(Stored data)

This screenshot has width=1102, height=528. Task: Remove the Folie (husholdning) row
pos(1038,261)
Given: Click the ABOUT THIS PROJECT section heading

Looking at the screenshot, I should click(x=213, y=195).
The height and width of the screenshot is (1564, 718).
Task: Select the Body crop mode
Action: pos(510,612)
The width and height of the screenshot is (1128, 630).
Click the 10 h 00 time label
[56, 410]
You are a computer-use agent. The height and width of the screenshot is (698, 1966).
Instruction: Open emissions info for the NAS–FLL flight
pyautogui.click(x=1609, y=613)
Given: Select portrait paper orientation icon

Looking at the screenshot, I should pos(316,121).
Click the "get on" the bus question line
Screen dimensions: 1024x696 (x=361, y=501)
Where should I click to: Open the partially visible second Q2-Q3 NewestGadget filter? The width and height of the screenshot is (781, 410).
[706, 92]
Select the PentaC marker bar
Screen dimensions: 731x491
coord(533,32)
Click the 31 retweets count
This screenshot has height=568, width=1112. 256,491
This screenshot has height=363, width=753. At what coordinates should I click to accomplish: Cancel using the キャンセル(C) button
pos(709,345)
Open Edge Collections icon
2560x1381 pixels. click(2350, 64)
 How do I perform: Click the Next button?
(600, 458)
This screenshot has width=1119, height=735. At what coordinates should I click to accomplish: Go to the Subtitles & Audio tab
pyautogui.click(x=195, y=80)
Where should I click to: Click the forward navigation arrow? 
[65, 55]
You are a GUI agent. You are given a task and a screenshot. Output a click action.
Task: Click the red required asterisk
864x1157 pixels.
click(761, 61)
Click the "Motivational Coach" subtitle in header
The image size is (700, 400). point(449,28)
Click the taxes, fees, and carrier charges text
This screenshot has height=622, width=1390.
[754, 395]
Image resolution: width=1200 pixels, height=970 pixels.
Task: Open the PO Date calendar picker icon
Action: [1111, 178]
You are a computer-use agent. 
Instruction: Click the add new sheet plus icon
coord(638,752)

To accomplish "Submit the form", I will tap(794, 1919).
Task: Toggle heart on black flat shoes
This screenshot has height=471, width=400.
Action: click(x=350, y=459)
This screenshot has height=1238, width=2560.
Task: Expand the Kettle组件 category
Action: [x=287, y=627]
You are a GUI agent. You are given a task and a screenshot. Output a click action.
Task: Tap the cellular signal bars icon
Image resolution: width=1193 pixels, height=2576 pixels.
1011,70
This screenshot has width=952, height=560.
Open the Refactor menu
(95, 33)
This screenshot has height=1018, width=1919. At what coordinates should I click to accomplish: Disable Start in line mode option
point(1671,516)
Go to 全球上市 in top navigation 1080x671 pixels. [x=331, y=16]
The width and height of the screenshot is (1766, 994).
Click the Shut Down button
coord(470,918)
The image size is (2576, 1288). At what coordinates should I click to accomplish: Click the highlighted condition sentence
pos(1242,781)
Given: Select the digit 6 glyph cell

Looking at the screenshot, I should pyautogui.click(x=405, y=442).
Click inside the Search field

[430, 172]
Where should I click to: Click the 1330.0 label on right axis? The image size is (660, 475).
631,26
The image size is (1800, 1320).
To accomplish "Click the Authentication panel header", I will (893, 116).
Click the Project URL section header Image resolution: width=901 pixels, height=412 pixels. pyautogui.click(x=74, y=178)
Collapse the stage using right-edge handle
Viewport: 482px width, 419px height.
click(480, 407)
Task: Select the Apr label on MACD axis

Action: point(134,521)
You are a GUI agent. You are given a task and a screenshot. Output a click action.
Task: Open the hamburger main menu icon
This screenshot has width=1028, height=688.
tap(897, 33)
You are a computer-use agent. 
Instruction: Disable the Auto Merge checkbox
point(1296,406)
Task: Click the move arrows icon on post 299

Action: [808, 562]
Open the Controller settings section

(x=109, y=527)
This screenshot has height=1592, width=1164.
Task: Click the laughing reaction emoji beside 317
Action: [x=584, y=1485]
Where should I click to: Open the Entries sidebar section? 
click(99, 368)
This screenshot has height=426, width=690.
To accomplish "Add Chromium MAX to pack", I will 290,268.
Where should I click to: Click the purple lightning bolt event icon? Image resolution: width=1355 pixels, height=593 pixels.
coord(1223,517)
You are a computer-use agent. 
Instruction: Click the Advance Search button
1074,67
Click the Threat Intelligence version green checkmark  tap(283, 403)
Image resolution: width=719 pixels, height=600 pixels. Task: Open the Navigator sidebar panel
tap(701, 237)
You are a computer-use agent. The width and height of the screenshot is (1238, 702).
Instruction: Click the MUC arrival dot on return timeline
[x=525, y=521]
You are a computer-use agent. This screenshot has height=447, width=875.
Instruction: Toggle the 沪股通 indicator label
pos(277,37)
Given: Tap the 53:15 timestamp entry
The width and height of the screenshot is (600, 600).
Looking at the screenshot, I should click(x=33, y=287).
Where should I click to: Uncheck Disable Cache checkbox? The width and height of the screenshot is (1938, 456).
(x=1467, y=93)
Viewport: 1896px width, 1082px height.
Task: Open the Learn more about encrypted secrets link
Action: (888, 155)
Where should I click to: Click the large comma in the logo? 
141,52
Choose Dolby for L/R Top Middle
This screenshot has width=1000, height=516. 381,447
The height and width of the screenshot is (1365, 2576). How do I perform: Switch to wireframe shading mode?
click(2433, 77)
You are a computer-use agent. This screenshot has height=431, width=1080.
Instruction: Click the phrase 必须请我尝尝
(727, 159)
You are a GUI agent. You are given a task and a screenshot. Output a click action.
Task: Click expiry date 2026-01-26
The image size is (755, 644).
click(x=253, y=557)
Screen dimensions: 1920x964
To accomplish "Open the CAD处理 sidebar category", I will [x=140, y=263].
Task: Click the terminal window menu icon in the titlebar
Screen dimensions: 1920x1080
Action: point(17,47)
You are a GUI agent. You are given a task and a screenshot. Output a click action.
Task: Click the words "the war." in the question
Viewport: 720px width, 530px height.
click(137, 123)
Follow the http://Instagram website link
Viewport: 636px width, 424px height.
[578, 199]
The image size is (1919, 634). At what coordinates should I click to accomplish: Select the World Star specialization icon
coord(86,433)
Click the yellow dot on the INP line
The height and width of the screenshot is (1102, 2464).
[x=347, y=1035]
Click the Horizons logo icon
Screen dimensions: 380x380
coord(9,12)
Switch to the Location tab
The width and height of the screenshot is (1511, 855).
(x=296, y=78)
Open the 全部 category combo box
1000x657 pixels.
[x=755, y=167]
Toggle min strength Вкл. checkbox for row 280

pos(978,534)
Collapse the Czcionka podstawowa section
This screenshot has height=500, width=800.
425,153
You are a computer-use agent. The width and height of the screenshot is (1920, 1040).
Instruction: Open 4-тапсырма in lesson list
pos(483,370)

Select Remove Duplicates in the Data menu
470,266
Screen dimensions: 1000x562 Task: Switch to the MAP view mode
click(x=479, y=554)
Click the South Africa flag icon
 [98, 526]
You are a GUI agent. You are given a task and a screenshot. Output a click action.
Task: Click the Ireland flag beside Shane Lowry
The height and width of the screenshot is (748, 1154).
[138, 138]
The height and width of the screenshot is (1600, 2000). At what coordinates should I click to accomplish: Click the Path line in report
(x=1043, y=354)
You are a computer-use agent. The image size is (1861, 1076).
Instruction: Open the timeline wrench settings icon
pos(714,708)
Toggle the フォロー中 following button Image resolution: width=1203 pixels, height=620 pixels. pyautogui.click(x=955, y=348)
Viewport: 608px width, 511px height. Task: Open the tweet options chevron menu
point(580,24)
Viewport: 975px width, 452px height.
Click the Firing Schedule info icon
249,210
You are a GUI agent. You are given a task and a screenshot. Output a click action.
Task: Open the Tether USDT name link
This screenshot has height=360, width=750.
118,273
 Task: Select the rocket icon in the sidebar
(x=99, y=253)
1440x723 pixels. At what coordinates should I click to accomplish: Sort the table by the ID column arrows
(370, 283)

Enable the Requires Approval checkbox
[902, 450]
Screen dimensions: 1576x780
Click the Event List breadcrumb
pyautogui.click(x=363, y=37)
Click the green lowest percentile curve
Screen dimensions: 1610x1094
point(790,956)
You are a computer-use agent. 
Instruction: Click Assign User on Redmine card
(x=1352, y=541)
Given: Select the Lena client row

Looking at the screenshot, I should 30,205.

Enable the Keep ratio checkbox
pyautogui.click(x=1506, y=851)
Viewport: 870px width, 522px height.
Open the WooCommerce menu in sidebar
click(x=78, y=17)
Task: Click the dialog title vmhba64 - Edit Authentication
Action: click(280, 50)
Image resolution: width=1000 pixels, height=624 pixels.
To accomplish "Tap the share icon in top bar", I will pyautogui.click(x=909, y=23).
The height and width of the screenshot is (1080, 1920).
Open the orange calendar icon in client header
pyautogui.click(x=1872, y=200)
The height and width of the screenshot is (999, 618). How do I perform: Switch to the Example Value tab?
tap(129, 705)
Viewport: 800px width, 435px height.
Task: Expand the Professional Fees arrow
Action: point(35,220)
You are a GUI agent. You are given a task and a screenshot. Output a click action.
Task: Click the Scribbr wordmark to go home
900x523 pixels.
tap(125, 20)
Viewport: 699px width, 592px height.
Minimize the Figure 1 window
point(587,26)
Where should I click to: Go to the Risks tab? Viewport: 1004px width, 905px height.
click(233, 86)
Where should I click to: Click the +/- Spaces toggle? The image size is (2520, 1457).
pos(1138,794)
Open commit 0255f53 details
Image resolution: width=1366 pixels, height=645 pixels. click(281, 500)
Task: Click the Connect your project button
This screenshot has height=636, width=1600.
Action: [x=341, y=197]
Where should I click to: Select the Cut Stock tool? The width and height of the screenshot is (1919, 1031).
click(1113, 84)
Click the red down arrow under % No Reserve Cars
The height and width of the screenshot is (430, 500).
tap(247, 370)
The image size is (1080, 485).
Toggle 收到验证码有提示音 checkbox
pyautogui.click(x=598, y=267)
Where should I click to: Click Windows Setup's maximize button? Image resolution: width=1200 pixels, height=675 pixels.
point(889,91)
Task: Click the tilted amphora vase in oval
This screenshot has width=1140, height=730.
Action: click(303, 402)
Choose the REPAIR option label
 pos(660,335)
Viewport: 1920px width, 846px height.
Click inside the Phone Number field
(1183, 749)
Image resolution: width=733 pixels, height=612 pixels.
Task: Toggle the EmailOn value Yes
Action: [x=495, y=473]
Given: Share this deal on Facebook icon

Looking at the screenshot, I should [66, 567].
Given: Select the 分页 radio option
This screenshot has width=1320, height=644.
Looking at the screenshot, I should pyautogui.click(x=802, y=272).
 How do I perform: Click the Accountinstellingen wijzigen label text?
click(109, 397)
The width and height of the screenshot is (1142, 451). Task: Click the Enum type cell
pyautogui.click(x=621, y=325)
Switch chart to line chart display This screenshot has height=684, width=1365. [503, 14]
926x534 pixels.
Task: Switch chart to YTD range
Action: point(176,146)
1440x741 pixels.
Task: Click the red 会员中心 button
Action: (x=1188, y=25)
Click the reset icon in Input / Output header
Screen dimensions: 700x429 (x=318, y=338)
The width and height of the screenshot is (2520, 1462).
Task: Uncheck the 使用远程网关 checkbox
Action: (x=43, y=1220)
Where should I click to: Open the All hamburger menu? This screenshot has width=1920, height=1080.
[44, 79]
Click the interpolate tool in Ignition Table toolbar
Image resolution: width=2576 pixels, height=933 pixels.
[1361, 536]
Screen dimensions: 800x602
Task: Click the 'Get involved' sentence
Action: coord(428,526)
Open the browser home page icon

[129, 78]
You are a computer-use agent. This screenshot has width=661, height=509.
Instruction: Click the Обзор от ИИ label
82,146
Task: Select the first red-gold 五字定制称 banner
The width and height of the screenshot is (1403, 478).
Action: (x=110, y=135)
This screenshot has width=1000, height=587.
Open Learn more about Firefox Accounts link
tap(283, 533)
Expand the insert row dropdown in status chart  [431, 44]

* EXERCISE DETAILS *
Switch "Shut Down" to "Restart" in the material from the line with "The width and height of the screenshot is (1766, 994)." to the line with "point(1296,406)", and give back only those lines with nothing else changed.

* EXERCISE RESPONSE *
The width and height of the screenshot is (1766, 994).
Click the Restart button
coord(470,918)
The image size is (2576, 1288). At what coordinates should I click to accomplish: Click the highlighted condition sentence
pos(1242,781)
Given: Select the digit 6 glyph cell

Looking at the screenshot, I should pyautogui.click(x=405, y=442).
Click inside the Search field

[430, 172]
Where should I click to: Click the 1330.0 label on right axis? The image size is (660, 475).
631,26
The image size is (1800, 1320).
To accomplish "Click the Authentication panel header", I will (893, 116).
Click the Project URL section header Image resolution: width=901 pixels, height=412 pixels. pyautogui.click(x=74, y=178)
Collapse the stage using right-edge handle
Viewport: 482px width, 419px height.
click(480, 407)
Task: Select the Apr label on MACD axis

Action: point(134,521)
You are a GUI agent. You are given a task and a screenshot. Output a click action.
Task: Open the hamburger main menu icon
This screenshot has width=1028, height=688.
tap(897, 33)
You are a computer-use agent. 
Instruction: Disable the Auto Merge checkbox
point(1296,406)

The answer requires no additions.